___ Bacaan yang Diberikan

Jangan Sampai Gadget Menggantikan Peran Orangtua

By Dewi Sulistiawaty - November 25, 2017


“Mama bohong! Katanya Wawa boleh main HP kalo lagi libur sekolah. Ini kan hari Sabtu, sekolahnya libur. Kok nggak boleh sih?” ucap Wawa sambil merengut.

“Siapa bilang nggak boleh Wawa. Boleh kok! Tapi dengan syarat, semua pr udah kamu kerjakan. Perjanjiannya begitu kan, Wa?” ujarku sambil tersenyum simpul.

“Ngerjain pr nya ntar aja ya Maaa…,” balas Wawa dengan muka memelas.

“Waktu itu Wawa sudah setuju kan dengan perjanjian yang kita buat. Nah, Wawa harus belajar untuk menepati janji tersebut ya. Menepati janji itu, termasuk perbuatan yang baik lho! Semua orang akan percaya dan senang dengan anak yang suka menepati janjinya. Wawa suka kan, kalo banyak orang yang senang sama Wawa,” balasku lagi, masih dengan senyum terpasang di wajah.

Akhirnya Wawa pun mengambil buku pelajaran dan mulai mengerjakan pr nya, namun masih nampak sisa cemberut di wajah bulatnya. Aku pun menghela napas lega. Tadinya kupikir Wawa (panggilan kecil Najwa) akan mencoba mendebatku. Untunglah, mood-nya lagi baik pagi ini, dan mau mendengarkan penjelasanku. Biasanya perlu penjelasan panjang lebar dulu agar Wawa mengerti. Anaknya sangat kritis, dan pintar sekali menjawab setiap perkataan yang aku sampaikan. Menjadi moms zaman now itu emang harus lebih pintar ya, agar bisa menjawab semua pertanyaan ‘unik’ dan kritis dari anak-anaknya :D

Mengenai masalah penggunaan HP ini memang sudah aku diskusikan dengan Wawa sejak ia diperbolehkan bermain HP. Dulu Wawa tidak begitu tertarik bermain HP, karena belum tahu kalau di HP bisa download berbagai game untuk anak. Dia lebih suka menekuni hobinya menggambar, baik di kertas maupun di aplikasi drawing yang ada di laptop. Saat duduk di bangku kelas 3 SD, barulah Wawa mulai mengenal berbagai game anak yang ada di HP dari teman sekolahnya.

______

Tujuan: Lanjutkan bacaan di atas tentang aturan bermain HP bagi anak, mulai setelah kalimat terakhirnya.

___ Materi yang Diberikan

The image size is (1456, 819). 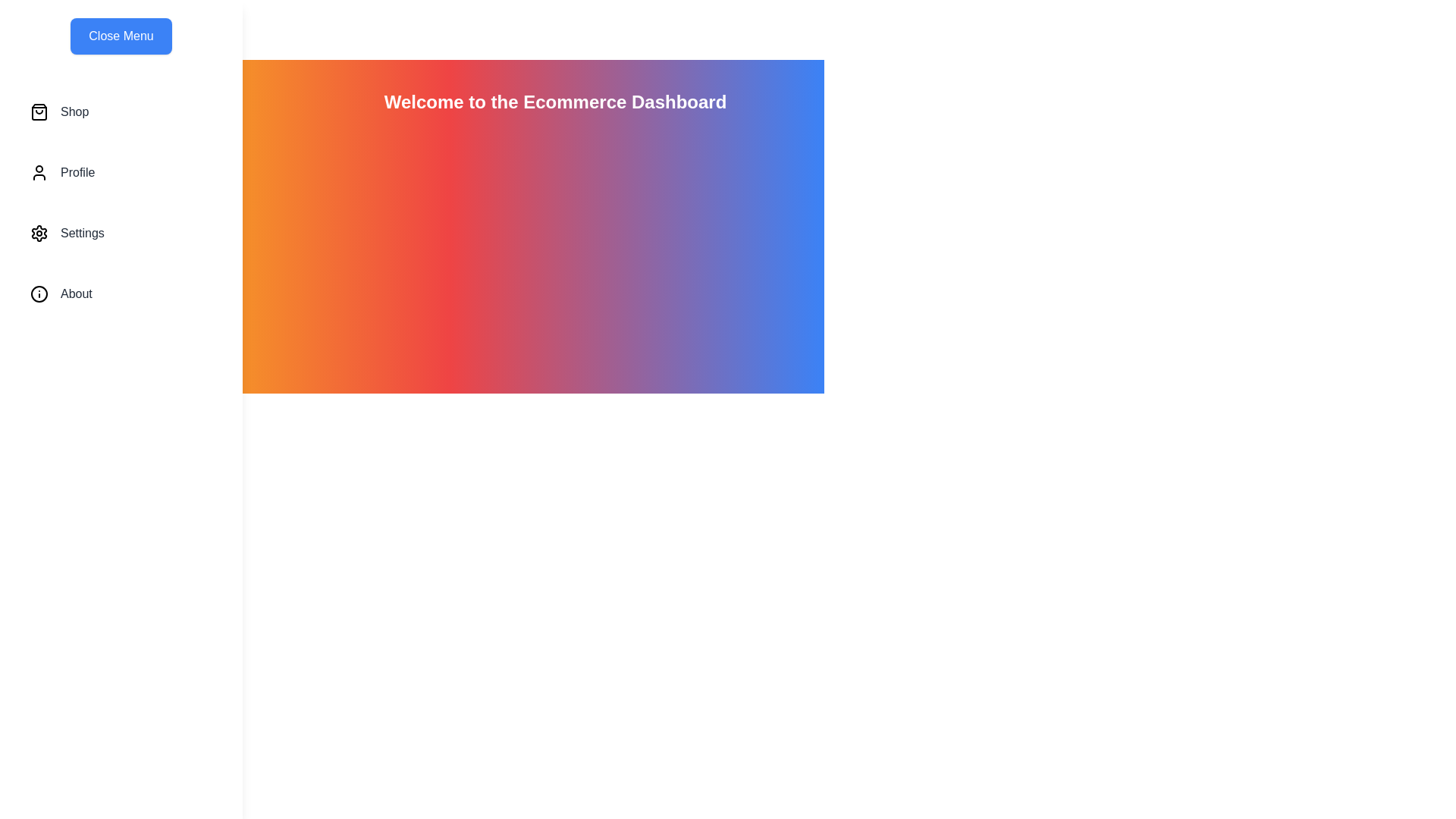 What do you see at coordinates (120, 294) in the screenshot?
I see `the menu item About where About can be one of 'Shop', 'Profile', 'Settings', or 'About'` at bounding box center [120, 294].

______

Penyelesaian Soal:
Sejak saat itulah Wawa mulai meminjam salah satu HP ku, dan minta tolong di-download-kan Game My Little Pony kesukaannya. Wawa dari dulu memang suka sekali dengan karakter My Little Pony. Dia punya semua koleksi DVD My Little Pony, punya koleksi bonekanya juga, bahkan beberapa baju dan perlengkapan sekolahnya pun bernuansakan My Little Pony XD. Nah, sejak Wawa mulai melirik HP sebagai salah satu mainannya, saya pun membuat peraturan baru buat Wawa dalam menggunakan HP. Wawa hanya boleh bermain HP jika sedang libur sekolah, yaitu hari Sabtu dan Minggu saja. Itu pun jika semua pr sudah dikerjakan, dan tidak boleh seharian penuh.

Saat membuat peraturan tersebut Wawa sempat bertanya, mengapa ia tidak diperbolehkan bermain HP seharian. Menurutnya, ia sudah puasa bermain HP (istilahnya Wawa XD) dari hari Senin sampai hari Jumat. Aku pun menjelaskan, bahwa bermain HP seharian akan membuat matanya sakit, karena terlalu lama menatap layar HP, mata bisa menjadi kering. Selain itu, leher dan tulang belakang bisa sakit dan menyebabkan kelainan, jika terlalu lama menggunakan HP. Trus nanti bisa jadi malas bergerak dan kecanduan juga. Banyak lagi alasan lainnya, mengapa kita tidak boleh main HP terlalu lama. Mendengar hal ini, Wawa pun berjanji akan mematuhi peraturan tersebut.

Tak lupa, aku pun selalu mengontrol game apa saja yang dimainkan Wawa. Agak serem juga, karena saat ini apa saja berseliweran di dunia maya. Oya, HP yang kupinjamkan ke Wawa sengaja tidak dipasang paket internet. Internet hanya kuhidupkan saat ada aku di dekat Wawa, saat ia bermain HP. Jadi apapun yang di-searching-nya di internet, bisa aku lihat dan kontrol. Wawa pun sepertinya nggak keberatan dan mengerti mengapa aku melakukan hal ini. Yang penting dia bisa bermain game kesukaannya, begitu jawabnya saat kutanya mengapa dia nggak protes mengenai kebijakanku untuk pemakaian internet :D

Satu lagi nih, aku juga memperbolehkan Wawa untuk menggunakan HP plus internet, saat ia mengerjakan pr sekolahnya. Kurikulum di sekolah Wawa memang menuntut anak-anak untuk lebih aktif belajar. Karena aku selalu menemani Wawa saat belajar, jadi aku tahu bahwa beberapa pr nya memang butuh bantuan informasi dari internet. Jadi dari internet, Wawa lumayan terbantukan dalam mengerjakan pr sekolahnya. Namun tetap saja, saat memakai HP dalam menyelesaikan pr nya itu, semua dalam pengawasanku :)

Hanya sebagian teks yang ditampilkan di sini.